I suspect it has been such an attractive idea because of its seductive simplicity – as H L Mencken said, “To every complex question there’s a simple answer – and it’s wrong”. It offers the enticing prospect of being able to Know, and thus to Predict, and finally Control, every aspect of existence. It is fundamentally both deistic (of the god-is-by-definition-the-only-perfect-entity persuasion) and mechanistic – a god who is by definition perfect must have designed a universe that is likewise perfect. Its manifest ‘imperfections’ are seen as corruptions, contaminations, of that original perfection. Newton thought the deity had to continually intervene to keep the system ticking over nicely; some modern humans think that is our job. But the underlying assumption is the same – that Reality is fundamentally a perfectly balanced System made up of perfectly functioning Units, and that anything that is not functioning in this way needs to be ‘fixed’. If we truly believed in Evolution we could never hold these beliefs! Mind you, one of the sad facts of Evolution is that the ‘System’ is continually getting out of balance with consequent catastrophic events (think ice ages etc) accompanied by species extinctions (think dinosaurs etc) and very long periods when Earth has not been a particularly pleasant or hospitable place for most living organisms. Sad – but true. If I’m to be consistent here, I would be forced to admit that the evolution of consciousness accompanied by sophisticated intellectual capacity (think humans) has been a particularly unfortunate development that looks set to trigger one or more of the above-mentioned catastrophic events accompanied by species extinctions likely (and, in my more pessimistic moments I would say, hopefully) including our own.
But I digress. Back to the Ideal Female and Male, as opposed to the ‘typical’. (I find myself often saying LGBTI people are ‘normal’ but not ‘typical’, much as I personally detest the idea of being ‘normal’ in any way!). In their discussion, the authors suggest that:
“Our culture acknowledges the wide variety of body shapes and sizes characteristic of males and females. Most sexual dimorphisms involve quantitative traits, such as height, build, and voice timbre, for which considerable overlap exists between males and females. Many cultures use dress code, hair style, and cultural conventions, eg the view that in couples the male should be taller than the female, to accentuate awareness of such difference” (pp. 162-163; emphasis added).

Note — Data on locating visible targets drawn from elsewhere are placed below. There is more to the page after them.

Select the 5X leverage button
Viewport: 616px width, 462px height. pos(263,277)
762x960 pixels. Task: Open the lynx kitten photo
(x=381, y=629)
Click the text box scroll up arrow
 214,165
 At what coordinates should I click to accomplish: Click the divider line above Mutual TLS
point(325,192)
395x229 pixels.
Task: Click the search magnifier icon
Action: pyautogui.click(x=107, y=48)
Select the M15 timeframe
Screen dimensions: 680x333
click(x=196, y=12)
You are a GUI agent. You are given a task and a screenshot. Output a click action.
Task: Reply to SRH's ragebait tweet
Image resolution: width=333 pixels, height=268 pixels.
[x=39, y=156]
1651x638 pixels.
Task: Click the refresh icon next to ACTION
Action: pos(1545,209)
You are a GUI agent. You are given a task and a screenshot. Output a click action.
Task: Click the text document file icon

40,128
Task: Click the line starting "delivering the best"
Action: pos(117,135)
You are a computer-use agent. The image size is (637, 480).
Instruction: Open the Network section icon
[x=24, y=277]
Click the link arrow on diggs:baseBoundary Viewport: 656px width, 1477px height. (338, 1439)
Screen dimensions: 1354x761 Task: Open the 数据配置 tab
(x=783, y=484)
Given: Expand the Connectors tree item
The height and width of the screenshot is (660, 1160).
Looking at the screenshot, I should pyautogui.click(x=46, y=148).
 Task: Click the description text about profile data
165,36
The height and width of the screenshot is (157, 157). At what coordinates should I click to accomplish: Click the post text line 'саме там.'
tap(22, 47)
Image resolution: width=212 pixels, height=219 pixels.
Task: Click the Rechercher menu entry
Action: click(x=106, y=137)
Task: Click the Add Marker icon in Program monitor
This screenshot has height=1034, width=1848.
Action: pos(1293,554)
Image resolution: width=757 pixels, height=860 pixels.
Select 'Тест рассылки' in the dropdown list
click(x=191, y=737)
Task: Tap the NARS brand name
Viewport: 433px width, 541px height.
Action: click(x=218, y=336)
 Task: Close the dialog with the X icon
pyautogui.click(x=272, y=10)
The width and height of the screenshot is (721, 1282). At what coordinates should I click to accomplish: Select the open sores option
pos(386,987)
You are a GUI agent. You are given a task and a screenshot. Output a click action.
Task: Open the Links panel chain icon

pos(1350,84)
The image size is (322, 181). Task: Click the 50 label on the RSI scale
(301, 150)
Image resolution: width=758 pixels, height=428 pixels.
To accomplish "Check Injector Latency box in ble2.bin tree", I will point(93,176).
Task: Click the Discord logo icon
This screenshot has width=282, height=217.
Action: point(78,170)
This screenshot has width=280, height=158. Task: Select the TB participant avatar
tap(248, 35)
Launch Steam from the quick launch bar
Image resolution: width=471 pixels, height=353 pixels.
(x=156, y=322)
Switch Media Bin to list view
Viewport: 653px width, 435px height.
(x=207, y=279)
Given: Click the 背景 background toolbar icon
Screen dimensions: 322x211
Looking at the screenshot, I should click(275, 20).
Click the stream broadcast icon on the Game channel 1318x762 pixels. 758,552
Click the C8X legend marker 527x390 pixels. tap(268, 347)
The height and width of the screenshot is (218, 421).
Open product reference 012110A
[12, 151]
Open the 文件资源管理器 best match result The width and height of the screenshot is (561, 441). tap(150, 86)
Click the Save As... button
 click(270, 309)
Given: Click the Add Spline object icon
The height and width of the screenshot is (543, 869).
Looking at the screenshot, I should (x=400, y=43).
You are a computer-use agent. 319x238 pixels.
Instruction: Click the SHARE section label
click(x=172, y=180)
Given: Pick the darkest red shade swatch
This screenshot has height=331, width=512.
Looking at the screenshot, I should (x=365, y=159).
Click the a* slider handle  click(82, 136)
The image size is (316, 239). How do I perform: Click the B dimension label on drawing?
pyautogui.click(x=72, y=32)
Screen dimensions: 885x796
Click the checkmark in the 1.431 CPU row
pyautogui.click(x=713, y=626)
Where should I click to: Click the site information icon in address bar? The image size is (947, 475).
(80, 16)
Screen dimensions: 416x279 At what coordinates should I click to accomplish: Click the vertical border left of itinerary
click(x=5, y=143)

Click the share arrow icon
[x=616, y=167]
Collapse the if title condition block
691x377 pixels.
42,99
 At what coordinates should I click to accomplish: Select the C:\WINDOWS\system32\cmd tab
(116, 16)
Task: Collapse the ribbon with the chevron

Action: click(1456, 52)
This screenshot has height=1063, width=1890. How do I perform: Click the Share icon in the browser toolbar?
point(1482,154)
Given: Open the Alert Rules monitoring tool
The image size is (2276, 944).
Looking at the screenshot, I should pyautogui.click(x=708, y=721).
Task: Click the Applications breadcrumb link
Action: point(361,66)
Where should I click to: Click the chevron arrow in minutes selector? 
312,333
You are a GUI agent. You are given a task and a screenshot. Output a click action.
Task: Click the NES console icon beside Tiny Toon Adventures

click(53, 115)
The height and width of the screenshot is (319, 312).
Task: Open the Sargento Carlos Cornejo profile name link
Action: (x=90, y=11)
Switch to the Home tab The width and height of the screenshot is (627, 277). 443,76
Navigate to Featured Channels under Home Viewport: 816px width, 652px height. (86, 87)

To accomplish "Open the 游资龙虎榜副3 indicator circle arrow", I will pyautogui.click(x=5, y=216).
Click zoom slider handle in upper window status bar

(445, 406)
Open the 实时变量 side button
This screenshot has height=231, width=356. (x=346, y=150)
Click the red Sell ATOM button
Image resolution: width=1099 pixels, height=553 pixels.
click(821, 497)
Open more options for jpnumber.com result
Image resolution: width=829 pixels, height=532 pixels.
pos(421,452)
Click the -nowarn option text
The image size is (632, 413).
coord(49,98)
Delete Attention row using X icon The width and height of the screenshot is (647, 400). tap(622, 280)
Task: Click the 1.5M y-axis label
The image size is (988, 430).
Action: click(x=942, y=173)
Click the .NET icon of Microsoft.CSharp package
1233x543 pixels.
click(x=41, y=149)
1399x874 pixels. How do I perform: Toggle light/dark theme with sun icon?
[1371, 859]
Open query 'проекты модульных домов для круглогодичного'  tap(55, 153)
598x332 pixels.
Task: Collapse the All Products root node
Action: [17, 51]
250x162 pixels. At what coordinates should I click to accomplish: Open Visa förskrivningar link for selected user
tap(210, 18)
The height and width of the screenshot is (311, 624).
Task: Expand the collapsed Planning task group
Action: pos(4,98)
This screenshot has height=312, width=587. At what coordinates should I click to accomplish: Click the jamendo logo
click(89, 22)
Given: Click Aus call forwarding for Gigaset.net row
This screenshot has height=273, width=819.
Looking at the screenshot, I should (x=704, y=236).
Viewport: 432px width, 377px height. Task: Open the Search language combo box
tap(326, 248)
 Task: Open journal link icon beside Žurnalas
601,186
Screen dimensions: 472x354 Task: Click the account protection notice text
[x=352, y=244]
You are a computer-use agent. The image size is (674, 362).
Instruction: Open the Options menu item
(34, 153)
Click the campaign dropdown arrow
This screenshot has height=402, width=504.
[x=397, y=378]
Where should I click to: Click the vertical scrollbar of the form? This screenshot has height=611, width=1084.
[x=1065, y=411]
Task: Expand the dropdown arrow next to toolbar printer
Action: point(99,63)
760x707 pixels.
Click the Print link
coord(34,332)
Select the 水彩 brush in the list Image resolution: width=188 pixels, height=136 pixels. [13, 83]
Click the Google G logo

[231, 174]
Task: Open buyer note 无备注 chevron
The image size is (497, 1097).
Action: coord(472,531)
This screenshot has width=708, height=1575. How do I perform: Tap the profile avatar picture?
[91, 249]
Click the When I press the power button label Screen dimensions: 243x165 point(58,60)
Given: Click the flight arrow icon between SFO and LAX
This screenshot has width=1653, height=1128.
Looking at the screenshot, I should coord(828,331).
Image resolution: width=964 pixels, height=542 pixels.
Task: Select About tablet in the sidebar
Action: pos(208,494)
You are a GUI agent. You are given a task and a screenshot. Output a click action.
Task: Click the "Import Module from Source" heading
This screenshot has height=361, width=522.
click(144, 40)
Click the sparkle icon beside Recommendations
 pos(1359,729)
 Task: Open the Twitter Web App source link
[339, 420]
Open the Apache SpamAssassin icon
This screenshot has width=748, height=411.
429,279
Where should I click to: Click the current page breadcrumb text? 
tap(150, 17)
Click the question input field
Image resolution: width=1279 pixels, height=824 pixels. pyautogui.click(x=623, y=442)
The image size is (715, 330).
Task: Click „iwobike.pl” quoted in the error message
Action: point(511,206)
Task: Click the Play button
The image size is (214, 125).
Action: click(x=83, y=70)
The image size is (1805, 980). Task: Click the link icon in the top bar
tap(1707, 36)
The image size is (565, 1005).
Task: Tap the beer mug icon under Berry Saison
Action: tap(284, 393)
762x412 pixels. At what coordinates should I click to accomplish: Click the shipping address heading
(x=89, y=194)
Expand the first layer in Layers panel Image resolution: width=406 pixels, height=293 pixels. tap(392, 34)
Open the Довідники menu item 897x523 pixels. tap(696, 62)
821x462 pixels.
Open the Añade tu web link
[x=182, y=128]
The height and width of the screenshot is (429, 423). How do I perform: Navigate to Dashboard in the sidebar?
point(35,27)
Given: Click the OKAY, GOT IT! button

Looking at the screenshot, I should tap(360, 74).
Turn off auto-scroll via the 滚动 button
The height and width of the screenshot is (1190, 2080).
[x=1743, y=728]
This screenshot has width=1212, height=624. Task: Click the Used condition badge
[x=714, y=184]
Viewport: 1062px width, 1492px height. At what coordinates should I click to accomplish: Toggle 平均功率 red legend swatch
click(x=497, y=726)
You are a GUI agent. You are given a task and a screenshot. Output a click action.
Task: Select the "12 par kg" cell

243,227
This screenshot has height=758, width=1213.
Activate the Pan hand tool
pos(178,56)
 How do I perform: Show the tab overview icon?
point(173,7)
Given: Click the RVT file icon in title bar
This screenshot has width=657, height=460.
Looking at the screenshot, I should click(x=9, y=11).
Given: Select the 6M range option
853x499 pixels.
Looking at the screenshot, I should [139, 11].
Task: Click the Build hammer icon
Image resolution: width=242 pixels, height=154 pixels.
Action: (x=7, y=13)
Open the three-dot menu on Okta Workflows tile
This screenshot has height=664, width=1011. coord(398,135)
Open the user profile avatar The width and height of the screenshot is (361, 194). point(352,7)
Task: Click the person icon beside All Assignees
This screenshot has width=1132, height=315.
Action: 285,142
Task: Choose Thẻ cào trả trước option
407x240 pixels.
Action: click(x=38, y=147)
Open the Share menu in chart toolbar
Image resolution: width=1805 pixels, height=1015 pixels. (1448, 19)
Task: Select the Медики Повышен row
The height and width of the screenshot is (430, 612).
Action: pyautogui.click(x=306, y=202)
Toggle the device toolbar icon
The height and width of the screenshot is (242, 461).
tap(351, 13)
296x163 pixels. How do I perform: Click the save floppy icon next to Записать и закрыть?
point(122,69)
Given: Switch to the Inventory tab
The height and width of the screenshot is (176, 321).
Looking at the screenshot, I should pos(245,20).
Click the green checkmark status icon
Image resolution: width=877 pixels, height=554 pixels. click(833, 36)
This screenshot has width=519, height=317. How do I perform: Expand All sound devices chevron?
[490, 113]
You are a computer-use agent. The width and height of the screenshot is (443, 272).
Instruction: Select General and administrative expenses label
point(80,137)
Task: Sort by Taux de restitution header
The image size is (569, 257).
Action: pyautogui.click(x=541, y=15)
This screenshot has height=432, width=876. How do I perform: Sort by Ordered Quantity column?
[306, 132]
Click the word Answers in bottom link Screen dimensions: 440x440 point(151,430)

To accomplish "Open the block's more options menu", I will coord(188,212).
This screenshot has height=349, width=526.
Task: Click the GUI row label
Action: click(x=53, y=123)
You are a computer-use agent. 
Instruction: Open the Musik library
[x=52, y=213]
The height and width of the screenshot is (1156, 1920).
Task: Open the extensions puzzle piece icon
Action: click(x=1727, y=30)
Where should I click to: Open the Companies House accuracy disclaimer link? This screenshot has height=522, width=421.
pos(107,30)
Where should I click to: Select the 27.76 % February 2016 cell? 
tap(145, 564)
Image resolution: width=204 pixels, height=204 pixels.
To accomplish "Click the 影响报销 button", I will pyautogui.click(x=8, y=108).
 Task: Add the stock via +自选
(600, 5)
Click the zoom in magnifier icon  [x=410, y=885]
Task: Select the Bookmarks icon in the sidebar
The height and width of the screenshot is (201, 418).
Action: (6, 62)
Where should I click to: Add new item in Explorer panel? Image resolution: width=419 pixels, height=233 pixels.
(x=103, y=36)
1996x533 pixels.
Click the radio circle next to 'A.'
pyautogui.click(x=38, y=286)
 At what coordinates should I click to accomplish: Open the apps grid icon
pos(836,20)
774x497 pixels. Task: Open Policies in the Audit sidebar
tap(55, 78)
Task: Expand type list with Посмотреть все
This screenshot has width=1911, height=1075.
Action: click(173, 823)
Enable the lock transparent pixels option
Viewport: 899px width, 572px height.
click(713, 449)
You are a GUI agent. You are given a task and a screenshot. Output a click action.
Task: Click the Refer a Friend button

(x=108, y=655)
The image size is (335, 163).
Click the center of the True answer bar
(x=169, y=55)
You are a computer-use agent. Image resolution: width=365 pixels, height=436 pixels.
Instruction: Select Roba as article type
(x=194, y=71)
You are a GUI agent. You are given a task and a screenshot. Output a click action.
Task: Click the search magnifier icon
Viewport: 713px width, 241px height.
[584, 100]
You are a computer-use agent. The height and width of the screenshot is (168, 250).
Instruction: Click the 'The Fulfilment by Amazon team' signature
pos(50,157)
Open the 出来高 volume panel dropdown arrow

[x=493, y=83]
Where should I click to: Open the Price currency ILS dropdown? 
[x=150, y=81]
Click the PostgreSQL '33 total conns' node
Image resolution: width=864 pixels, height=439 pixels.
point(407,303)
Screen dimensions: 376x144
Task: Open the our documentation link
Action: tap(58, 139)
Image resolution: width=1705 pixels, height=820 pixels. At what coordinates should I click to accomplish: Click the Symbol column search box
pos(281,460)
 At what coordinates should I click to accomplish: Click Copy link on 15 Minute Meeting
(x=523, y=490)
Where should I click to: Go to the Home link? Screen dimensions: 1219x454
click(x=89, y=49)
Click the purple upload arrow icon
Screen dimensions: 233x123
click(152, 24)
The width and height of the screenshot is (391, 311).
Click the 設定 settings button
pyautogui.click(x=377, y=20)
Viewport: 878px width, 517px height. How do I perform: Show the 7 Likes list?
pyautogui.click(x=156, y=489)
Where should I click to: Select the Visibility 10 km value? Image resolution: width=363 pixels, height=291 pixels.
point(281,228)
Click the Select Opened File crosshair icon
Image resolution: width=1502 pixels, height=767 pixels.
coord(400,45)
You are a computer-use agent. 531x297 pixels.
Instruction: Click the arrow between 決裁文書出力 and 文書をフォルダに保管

It seems to me that as the actual differences between females and males are diminishing (think ability to do math, participate in the labour market, take the primary parenting role, etc) ‘our culture’ is policing sex and gender dimorphism as enthusiastically as ever – try buying anything for girls that isn’t pink; witness the hysterical condemnation of women who don’t remove hair from upper lip or ‘pits, or men with ‘moobs’; behold the absurd diatribes against equal marriage in countries like Australia and the US. That bloody Plato has a lot to answer for!